Need an easy, cheap, and powerful way to play with PostGIS? In the past few months I’ve settled into a cloud-based workflow that allows me both to inexpensively tinker with PostGIS and to run massive queries without tying up my local box. Let me tell you how to set it all up.
But first, why not run it locally?
- I prefer to have PostgreSQL+PostGIS virtualized or in a container so that I can easily destroy/rebuild/switch versions.
- VBoxsf makes VirtualBox, and therefore Docker Machine, almost worthless for a database on a Mac (speed and permissions). Last I checked, Docker for Mac doesn’t do any better.
- Running PostGIS in the cloud lets you use the same setup whether you need 2GB of RAM or 200GB.
Prepping your server image
If you don’t already have an account at Linode, go make one. In my personal tests, Linode handedly beats out Rackspace and Digital Ocean in performance, while being considerably less expensive. For example, a 4-core, 8GB instance at Digital Ocean is $80/mo, but the same thing at Linode is $40/mo, and the Linode is faster. Others have made similar comparisons to AWS.
Now spin up an instance. I generally like 8GB of RAM or more, but if you’re just tinkering you can do whatever you want. Deploy the Debian 8 image to your newly-created Linode. Boot your server, wait a couple minutes, then log in via SSH.
My minimum package list is:
- Docker for running Postgres,
- GDAL for
ogr2ogr
which helps us move data in and out of PostGIS, - tmux for, well, being tmux,
- awscli for saving my work in S3 when I destroy the server,
- pigz for rapidly compressing my data before uploading to S3.
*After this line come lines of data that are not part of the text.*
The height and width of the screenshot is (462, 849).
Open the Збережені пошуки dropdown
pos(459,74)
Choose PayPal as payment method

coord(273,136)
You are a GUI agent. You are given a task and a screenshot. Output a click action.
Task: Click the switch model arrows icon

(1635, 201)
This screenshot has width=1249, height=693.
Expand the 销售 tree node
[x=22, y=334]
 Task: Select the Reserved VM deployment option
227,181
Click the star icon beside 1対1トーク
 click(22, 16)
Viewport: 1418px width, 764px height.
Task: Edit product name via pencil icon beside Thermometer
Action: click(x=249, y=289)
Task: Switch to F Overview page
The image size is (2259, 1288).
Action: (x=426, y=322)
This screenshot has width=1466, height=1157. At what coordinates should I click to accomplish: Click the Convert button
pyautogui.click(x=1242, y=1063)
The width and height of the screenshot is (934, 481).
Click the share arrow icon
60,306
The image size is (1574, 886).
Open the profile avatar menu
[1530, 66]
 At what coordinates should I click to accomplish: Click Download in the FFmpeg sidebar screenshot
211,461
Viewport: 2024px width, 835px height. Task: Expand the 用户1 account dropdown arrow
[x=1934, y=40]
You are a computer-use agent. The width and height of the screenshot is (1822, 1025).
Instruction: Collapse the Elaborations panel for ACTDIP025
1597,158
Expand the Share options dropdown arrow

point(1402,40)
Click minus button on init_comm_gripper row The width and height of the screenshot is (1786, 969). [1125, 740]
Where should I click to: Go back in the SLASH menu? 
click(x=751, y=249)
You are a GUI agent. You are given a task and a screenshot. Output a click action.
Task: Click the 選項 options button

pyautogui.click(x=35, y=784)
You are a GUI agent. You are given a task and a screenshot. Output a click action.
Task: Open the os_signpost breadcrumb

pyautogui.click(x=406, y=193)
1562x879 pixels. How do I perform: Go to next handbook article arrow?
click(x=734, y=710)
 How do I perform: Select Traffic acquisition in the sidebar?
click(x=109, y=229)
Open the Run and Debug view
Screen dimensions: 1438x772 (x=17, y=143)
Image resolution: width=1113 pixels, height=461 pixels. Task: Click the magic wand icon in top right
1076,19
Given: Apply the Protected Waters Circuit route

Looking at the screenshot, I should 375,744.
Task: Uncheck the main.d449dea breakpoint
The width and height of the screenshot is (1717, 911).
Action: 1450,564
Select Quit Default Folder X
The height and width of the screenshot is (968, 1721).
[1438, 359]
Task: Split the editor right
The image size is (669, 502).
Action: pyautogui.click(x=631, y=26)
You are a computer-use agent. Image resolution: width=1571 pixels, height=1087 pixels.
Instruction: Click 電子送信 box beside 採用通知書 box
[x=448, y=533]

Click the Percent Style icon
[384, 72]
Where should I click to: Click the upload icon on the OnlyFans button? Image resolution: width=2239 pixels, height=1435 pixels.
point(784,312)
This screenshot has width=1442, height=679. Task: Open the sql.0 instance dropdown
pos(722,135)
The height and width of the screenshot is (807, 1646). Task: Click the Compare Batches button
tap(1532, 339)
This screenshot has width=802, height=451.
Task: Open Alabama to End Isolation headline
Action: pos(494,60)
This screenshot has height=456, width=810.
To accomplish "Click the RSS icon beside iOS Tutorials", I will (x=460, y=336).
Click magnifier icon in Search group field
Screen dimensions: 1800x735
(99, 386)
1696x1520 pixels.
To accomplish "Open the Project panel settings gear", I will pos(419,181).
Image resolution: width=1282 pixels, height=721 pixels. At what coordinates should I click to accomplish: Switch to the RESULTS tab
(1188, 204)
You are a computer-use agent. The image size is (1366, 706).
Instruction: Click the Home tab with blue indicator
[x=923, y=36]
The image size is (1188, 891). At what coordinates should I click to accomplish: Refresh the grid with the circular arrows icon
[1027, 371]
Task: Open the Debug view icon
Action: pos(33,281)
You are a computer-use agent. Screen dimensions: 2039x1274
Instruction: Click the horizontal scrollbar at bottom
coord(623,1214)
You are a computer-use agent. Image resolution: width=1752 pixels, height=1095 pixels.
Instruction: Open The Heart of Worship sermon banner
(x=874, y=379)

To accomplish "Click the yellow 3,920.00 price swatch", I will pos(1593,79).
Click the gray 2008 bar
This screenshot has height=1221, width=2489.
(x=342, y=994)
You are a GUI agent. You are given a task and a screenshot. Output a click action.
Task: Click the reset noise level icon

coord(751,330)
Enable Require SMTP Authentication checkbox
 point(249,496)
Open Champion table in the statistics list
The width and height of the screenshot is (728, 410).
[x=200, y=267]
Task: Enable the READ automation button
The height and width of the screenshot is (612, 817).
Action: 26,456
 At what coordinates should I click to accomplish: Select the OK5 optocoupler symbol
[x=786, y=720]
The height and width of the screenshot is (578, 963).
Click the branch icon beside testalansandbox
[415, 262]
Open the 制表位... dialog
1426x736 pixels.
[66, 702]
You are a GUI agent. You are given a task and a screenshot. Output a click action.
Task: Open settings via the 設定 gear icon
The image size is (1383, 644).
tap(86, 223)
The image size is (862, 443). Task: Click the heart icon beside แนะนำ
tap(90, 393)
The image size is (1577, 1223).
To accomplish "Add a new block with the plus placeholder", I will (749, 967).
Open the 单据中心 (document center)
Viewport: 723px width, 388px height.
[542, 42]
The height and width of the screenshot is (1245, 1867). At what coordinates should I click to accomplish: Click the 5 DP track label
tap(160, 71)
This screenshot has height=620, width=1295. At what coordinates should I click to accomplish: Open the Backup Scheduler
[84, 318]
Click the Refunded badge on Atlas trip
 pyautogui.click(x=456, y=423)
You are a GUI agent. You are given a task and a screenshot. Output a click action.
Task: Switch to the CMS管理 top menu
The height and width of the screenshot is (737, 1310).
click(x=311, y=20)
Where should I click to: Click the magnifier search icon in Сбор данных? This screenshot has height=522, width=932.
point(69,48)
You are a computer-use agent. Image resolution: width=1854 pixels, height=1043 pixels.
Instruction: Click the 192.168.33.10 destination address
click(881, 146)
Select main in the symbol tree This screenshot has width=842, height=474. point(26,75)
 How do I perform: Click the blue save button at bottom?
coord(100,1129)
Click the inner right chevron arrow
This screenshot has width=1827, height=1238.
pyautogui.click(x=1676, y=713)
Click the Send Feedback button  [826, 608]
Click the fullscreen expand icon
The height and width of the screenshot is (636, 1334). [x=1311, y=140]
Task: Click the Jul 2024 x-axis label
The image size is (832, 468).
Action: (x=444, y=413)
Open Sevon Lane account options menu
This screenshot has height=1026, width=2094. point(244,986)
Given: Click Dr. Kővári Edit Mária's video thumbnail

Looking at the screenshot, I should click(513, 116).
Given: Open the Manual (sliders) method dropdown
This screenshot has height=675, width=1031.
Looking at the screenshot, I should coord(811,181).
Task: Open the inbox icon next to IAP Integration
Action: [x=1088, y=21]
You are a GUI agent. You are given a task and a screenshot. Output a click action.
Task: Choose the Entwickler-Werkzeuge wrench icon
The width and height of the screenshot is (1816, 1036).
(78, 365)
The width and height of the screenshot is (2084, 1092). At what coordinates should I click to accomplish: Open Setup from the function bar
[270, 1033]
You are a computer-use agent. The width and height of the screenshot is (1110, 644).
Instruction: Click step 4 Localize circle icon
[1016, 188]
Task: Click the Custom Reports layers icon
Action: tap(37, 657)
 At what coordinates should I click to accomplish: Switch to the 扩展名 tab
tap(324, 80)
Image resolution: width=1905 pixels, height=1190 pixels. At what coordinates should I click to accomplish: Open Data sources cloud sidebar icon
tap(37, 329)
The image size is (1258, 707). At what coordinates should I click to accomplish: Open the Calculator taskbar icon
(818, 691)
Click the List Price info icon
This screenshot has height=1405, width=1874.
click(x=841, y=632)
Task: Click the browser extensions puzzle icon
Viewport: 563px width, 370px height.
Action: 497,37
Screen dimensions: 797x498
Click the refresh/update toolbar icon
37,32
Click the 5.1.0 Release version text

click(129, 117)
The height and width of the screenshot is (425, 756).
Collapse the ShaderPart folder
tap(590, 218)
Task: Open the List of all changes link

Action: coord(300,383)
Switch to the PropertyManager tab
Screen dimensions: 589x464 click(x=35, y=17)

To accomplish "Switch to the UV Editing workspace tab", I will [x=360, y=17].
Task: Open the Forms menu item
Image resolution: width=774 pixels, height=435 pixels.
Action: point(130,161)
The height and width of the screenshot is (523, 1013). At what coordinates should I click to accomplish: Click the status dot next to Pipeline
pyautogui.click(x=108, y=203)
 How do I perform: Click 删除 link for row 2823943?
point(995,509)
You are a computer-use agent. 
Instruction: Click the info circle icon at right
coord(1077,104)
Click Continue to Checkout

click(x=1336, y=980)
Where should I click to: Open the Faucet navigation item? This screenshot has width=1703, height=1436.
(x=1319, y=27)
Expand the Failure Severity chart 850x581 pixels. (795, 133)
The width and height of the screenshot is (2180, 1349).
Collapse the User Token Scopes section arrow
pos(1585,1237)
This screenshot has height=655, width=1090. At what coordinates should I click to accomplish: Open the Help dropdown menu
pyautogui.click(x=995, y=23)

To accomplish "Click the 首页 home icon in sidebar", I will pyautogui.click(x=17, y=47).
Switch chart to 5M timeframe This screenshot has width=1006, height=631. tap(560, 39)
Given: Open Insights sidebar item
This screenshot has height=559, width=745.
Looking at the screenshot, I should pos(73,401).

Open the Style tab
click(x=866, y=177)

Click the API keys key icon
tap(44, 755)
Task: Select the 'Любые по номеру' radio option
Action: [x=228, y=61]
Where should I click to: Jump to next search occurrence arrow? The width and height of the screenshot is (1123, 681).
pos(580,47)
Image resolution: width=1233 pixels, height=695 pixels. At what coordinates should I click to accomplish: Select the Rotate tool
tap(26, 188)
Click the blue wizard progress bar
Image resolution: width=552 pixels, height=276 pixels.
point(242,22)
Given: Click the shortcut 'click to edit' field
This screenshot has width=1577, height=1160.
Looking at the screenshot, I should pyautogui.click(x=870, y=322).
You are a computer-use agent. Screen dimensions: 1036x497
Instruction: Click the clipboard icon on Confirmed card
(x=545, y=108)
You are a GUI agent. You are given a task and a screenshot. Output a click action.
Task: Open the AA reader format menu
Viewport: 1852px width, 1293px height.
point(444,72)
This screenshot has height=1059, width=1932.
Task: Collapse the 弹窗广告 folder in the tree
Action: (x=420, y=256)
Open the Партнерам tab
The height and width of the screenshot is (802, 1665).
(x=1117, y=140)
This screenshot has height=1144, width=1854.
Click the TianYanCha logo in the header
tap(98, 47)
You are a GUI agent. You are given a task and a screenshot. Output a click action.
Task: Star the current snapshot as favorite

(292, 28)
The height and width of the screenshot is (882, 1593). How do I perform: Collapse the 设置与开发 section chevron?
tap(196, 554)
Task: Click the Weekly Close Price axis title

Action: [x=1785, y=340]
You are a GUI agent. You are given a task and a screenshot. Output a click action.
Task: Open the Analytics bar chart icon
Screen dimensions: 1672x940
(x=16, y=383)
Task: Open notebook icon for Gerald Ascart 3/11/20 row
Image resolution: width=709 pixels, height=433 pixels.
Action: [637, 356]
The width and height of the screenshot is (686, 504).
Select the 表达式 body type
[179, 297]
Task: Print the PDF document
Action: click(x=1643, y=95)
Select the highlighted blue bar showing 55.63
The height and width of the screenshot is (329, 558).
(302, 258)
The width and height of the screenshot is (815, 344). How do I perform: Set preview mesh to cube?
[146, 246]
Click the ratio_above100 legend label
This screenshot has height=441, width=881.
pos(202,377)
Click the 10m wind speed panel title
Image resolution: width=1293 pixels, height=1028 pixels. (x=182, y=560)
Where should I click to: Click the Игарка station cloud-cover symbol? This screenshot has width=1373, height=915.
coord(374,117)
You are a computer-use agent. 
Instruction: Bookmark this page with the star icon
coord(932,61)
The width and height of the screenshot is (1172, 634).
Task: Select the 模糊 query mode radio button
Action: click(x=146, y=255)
To install, run the following:
echo 'Acquire::ForceIPv4 "true";' | sudo tee /etc/apt/apt.conf.d/99force-ipv4;
apt-get update && apt-get install -y apt-transport-https ca-certificates;
apt-key adv --keyserver hkp://p80.pool.sks-keyservers.net --recv-keys 58118E89F3A912897C070ADBF76221572C52609D;
echo "deb https://apt.dockerproject.org/repo debian-jessie main" | sudo tee /etc/apt/sources.list.d/docker.list;
apt-get update && apt-get install -y docker-engine gdal-bin tmux awscli pigz;
apt-get clean;
Now we need to create an image. Linode’s UI and imaging isn’t the best, so follow along closely.
- If you’re not already on the “Dashboard” for your server, click on your server’s name to get there.
- Under “Disks”, click on the name of your main Disk, probably “Debian 8 Disk”.
- Hit “Create Image”. Name it what you want, and hit “Create Image” (again).
- If your image size is limited to 2GB (default), what you’ve just done will fail. Open a ticket with Linode asking them to increase your allowed image size. When they get back to you, repeat 1-3. Sorry. :/
That’s it! You now have an image you can quickly deploy all ready to run PostGIS (or anything in Docker, for that matter). Next time you create a Linode, deploy your new image instead of Debian 8.
Starting PostGIS
Let’s start Postgres+PostGIS, using the mdillon/postgis
image:
docker run -d --name pg -e POSTGRES_PASSWORD=nothing -v ~/96:/var/lib/postgresql/data -p 5432:5432 mdillon/postgis:9.6
I like to call the container “pg” (--name pg
), and put its data in the folder “96” since sometimes I’ll switch versions (-v ~/96:/var...
). Its port is opened on localhost (-p 5432:5432
), so tools like ogr2ogr
can act like it’s local and I can connect directly via Navicat or similar from my local box.
To get the most out of Postgres, we should tweak its config. Open up ~/96/postgresql.conf
in vim (or your favorite editor), and change the following (I’m assuming 8GB of RAM–adjust accordingly):
- shared_buffers 3GB
- work_mem 64MB
- maintenance_work_mem 256MB
- effective_cache_size 7GB
- max_parallel_workers_per_gather 4
- effective_io_concurrency 100
- random_page_cost 1.1
Once the config is saved, we can simply destroy the container and start it again with the same command:
docker stop pg
docker rm pg
docker run -d --name pg -e POSTGRES_PASSWORD=nothing -v ~/96:/var/lib/postgresql/data -p 5432:5432 mdillon/postgis:9.6
PostgreSQL will be restarted with the new settings.
Do something fun!
Obviously we want to load some cartography into PostGIS and run queries, so let’s download and import last month’s (2/17) precipitation data for the whole US:
wget http://water.weather.gov/precip/p_download_new/2017/03/01/nws_precip_month2date_observed_shape_20170301.tar.gz
tar -xzf nws_precip_month2date_observed_shape_20170301.tar.gz
ogr2ogr -nln precipitation --config PG_USE_COPY YES -f PostgreSQL PG:'dbname=postgres host=127.0.0.1 user=postgres password=nothing' nws_precip_month2date_observed_20170301.shp;
For more explanation of ogr2ogr
, have a look at the docs or Boston GIS’s excellent cheatsheet.
To run queries, start psql
inside the Docker container:
docker exec -it pg psql -U postgres
Let’s find the average rainful within 200 miles of Dallas:
SELECT AVG(p.globvalue) AS inches
FROM precipitation AS p
WHERE ST_DWithin(
ST_Transform(ST_GeomFromText('POINT(-96.7970 32.7767)', 4326), 32614),
ST_Transform(p.wkb_geometry, 32614),
200 * 1609.34
);
inches
--------------------
2.6440897862232779
(1 row)
There ya go!
Saving your work
This workflow wouldn’t be complete if you had to start from scratch every time. I like to upload my database to S3 before deleting the server. Assuming you’ve already run aws configure
, do something like this:
# Stop Postgres so it won't be writing to disk.
docker stop pg
docker rm pg
# Archive the database folder.
# Pipe it to pigz for fast compression.
tar -cf - 96 | pigz - > 96.tar.gz
# Upload, keeping it cheap.
aws s3 cp 96.tar.gz s3://my-bucket --storage-class REDUCED_REDUNDANCY
Next time you start up a server, just pull down your archive and pick up where you left off:
aws s3 cp s3://my-bucket/96.tar.gz .
tar -xzf 96.tar.gz